**Задания**:
• A. Согласуются ли с текстом о гражданском и этническом национализме следующие утверждения: (i) автор считает схему гражданского национализма довольно этноцентричной; (ii) политические принципы сами по себе определяют Канаду; (iii) мы обязаны верить в образ «истинной» Франции? Для каждого ответьте «да» или «нет» и приведите решающие слова текста дословной цитатой.
• B. Перечислите все составляющие унаследованного культурного багажа Канады, которые названы в тексте о гражданском и этническом национализме.

Всякому, кто хоть сколько-то симпатизирует либеральным, космополитическим взглядам, трудно отбросить такие аргументы. Тем не менее я скептически отношусь к тому, чтобы подобным образом характеризовать разницу между гражданским и этническим национализмом. Когда выходит, что мы все делаем рационально, по собственной воле и хорошо, а они – под влиянием эмоций, унаследованных стереотипов и плохо, в этот момент нам следует сильно насторожиться. Это выглядит уж слишком хорошо, чтобы быть правдой, уж слишком похоже на то, как нам хотелось бы думать о мире. Несмотря на то что эту схему гражданского национализма придумывали, чтобы защитить нас от опасностей этноцентричной политики, сама она представляется довольно-таки этноцентричной, поскольку она, по-видимому, не учитывает тот факт, что политические идентичности, подобные французской или американской, также являются культурно унаследованными артефактами[48]. В конце концов, полагаю, что она представляет собой всего-навсего сочетание самохвальства и принятия желаемого за действительное.
«Гражданские» идентичности, подобные канадской, – это такой же унаследованный культурный артефакт, как и «этнические» идентичности вроде квебекской[49]. Жители Квебека, считающие своим политическим сообществом не Квебек, а Канаду, вместо одной унаследованной локализации идентичности выбирают другую. Возможно, они делают этот выбор, потому что они убеждены, что канадское правительство лучше будет защищать определенные политические принципы, но сами по себе эти политические принципы не определяют Канаду. Канада – это случайное место, где эти принципы локализованы, место, к которому прилагается разнообразный багаж унаследованной культуры: связь с Великобританией и британской политической культурой, история трений и сотрудничества носителей французского и английского языков, двойственное отношение к могучему южному соседу Канады и так далее.
То же самое верно и когда объектами идентификации выступают Соединенные Штаты и Франция. Сколько бы они ни отстаивали определенные политические принципы, каждая нация нагружена при этом унаследованным культурным багажом, сформировавшимся благодаря случайному своеобразию своей истории. Это не значит, что мы обязаны верить в образ «истинной» Франции или Соединенных Штатов, который некоторые разыскивают в исторических документах. Совместные идентичности постоянно находятся в процессе развития и интерпретации. Заявления о нашей «подлинной» или «изначальной» идентичности – это чаще всего способ покончить со спорами, касающимися интерпретации нашего сложного и зачастую противоречивого культурного наследства[50]. Но даже допуская, что совместные идентичности, такие как французская и американская, – это всего-навсего площадки для идеологических столкновений и социального конструирования, мы не можем отрицать, что сами эти площадки являются культурными артефактами, унаследованными нами от предшествующих поколений.

**Записанные сведения**:
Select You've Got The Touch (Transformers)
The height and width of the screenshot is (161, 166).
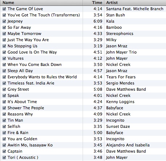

**Ответы к заданиям**:
• A.
(i) Да: «сама она представляется довольно-таки этноцентричной».
(ii) Нет: «но сами по себе эти политические принципы не определяют Канаду».
(iii) Нет: «Это не значит, что мы обязаны верить в образ «истинной» Франции или Соединенных Штатов».

• B.
1. Связь с Великобританией и британской политической культурой.
2. История трений и сотрудничества носителей французского и английского языков.
3. Двойственное отношение к могучему южному соседу Канады.